Flag Lighting Is Required Under Federal Law For Anyone Who Flies A United States Flag At Night

The law does not stipulate wattage for fixture, fixture types, lamp types, or even a set number of foot candles.

This is left to the lighting designer to determine, as the intent of the law is what matters here. The point is to place the flag in its own special field of light so that it can be scene clearly regardless of its surroundings or any other types of lighting in its immediate area.

In communities that still permit up lighting, most flag lighting is done with fixtures that shine up the pole and illuminate the flag. There are basically only two types of fixtures that do this: inground and above ground fixtures. Both are highly effective, depending on the application and the environment.

In ground fixtures for flag lighting go into the ground. Because they are buried below the surface, the lamps are shielded from visibility. The advantage to using inground fixtures is they eliminate glare. The degree of illumination is determined by fixture aim.

In ground lights can be purchased with halogen, LED, or HID lamps.

Above ground flag lighting fixtures are mounted at key locations at the base of the flag. They can be affixed to conduits or junction boxes and aimed directly up at the flag. These fixtures have much higher wattages and are only available with HID lamps. They are essentially a form of floodlight that shines a bright beam up the pole at an angle.

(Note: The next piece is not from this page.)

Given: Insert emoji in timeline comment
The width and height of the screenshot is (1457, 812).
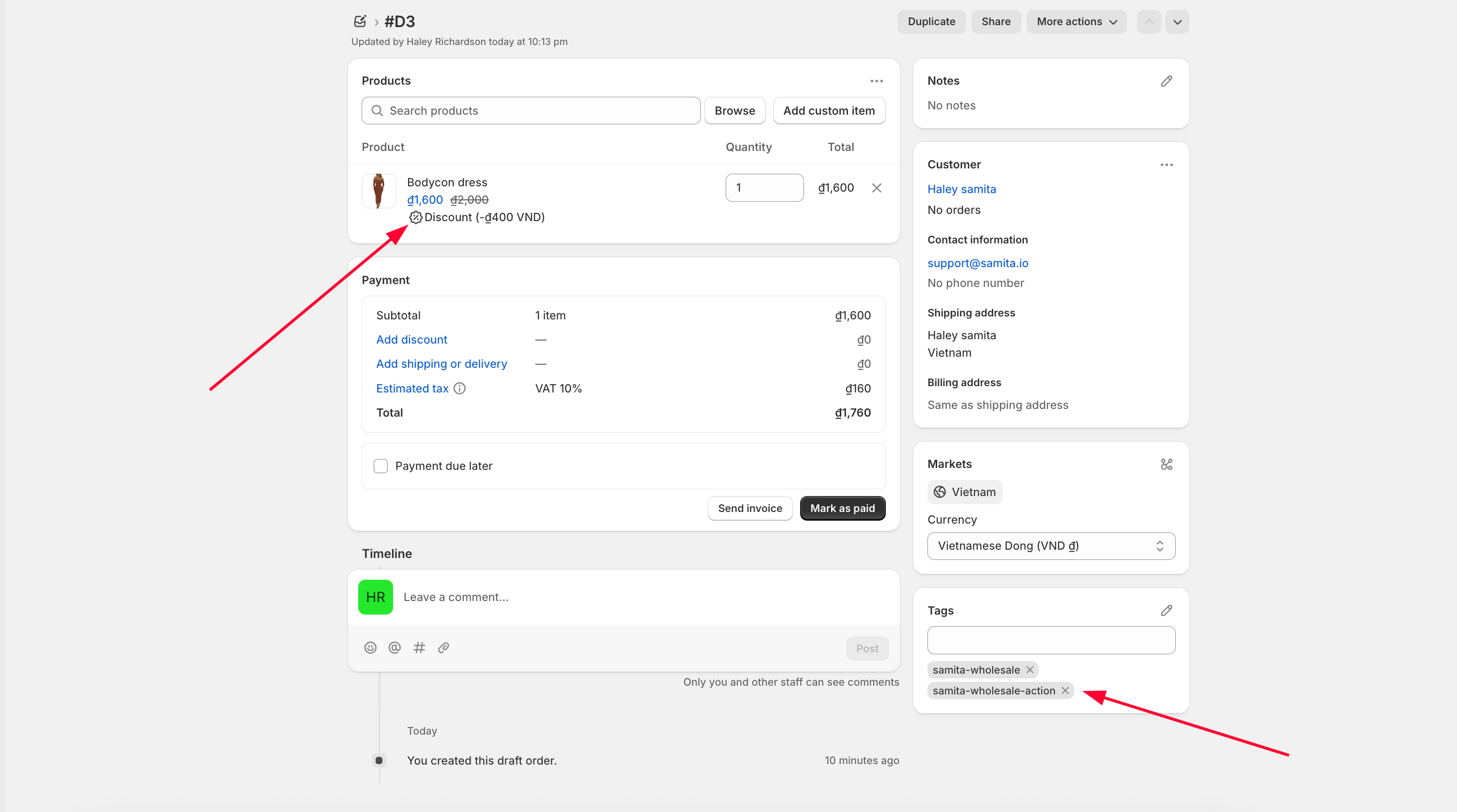Looking at the screenshot, I should point(370,648).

The width and intensity of the beam distribution depend on the wattage of the lamp and the aiming of the fixture.

Selecting the right type of lamp is based upon the size of the flag, the height of the flagpole, and the amount of ambient light present in the immediate surrounding environment.

For example, a flag at a car dealership flying on a 30 foot pole is going to be illuminated already by the dealership lights. In order to spotlight such an object, HID above ground lights would be needed to put additional illumination on the flag and make it stand out from its surroundings.

Another example would be lighting a flag in front of a public school. Depending on the height of the pole and the amount of parking lot lighting, either metal halide inground fixtures or HID above ground fixtures would be needed. The final choice should be made after a photometric analysis of the school parking lot and a determination as to which lamp types will best meet the needs of facility.

LED flag lights, while still striving to catch up with other types of lighting, are great ways to save on power and promote a greener environment in certain locations. Many small businesses, subdivision neighborhood associations, and small suburban parks fly flags on poles that that stand less than 15 feet in height.

In these environments, it is often very dark around the flagpole. LED lights are more than sufficient to light flags at night here because there is no ambient light from parking lots or HID outdoor flood lights.

It is very important that those looking into flag lighting also be made aware that many communities are now banning up lighting altogether. In this event, neither in ground nor above ground fixtures are permitted any longer. A down lighting alternative must be worked in order to comply with both municipal dark sky laws and Federal laws on appropriate illumination of American flags.